Today Yahoo announced that over 500 Million (bling) user accounts were compromised. If you are or were a Yahoo users from 2014 or prior, your information was likely stolen. This information likely included your username, encrypted password, possibly your email address and telephone number, and your challenge/response questions. Ah yes, challenge response questions…the same ones you may have picked for use on other important websites (think bank). It is possible, even likely, that someone could use the challenge/response information from yahoo to reset your password on other websites and obtain access under your name. SO, what should you right now?!
- Change your password(s)!
On Yahoo, and any other web site that you may have a similar or same password. Enough said. Consider using a password manager such as Dashlane.
- Change your challenge/response questions on all of your important web sites.
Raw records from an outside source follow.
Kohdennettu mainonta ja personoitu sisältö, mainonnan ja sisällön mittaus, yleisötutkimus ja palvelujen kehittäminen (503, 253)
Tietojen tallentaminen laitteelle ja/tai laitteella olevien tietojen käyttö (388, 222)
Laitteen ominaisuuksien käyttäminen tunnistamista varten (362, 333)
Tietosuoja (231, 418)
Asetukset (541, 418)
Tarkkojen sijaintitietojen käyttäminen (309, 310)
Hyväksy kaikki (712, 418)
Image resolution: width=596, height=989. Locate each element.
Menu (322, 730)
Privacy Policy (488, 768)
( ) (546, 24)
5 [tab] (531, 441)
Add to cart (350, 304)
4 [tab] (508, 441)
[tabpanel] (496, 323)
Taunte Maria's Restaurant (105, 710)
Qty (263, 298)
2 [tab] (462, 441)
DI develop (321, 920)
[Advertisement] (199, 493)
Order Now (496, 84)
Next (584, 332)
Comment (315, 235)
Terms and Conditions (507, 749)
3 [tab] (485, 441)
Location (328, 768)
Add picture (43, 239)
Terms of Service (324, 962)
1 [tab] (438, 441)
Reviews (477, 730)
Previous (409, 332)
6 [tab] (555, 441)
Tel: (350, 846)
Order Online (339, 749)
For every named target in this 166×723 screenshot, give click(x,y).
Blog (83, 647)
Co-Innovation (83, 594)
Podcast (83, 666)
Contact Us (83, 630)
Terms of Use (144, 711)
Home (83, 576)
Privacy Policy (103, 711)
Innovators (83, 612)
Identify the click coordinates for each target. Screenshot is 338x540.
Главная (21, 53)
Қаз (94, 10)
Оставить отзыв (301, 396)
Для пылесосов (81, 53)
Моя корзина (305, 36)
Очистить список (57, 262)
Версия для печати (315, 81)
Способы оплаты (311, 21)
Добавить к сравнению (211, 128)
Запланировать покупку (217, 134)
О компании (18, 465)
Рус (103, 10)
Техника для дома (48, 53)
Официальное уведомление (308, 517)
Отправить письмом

Most websites offer challenge/response questions to help users reset their passwords in a more secure manner. At a minimum, you should login to your bank, online brokerage, health insurance company, 401k provider, etc. websites change the challenge question and corresponding response. At a minimum, change the response if you are unable to change the challenge question.
- Disable your challenge/response questions on Yahoo.
Yahoo now offers (and even suggests) that users disable the challenge/response feature on their Yahoo account. Disable this feature! It is no longer secure for most users.
- Enable 2-Step Verification on Yahoo (and any other site that offers the service).
2-Step verification is fast becoming standard on most websites, and you should use it! Typically 2-Step verification requires something you have and something you know. For example, the web site might send an SMS (text) message with a one-time-use code to your phone to validate that you are in fact the correct user for the account you are trying to access. 2-Step can be slightly less convenient than 1 Step (password only) authentication, but it is well worth the extra step to secure your account.
The data breach at Yahoo may be one of the largest intrusions in history, but it will not be the last. Following the above steps should help to reduce the risks you will face from the Yahoo hack as well as other hacks that are yet to be revealed.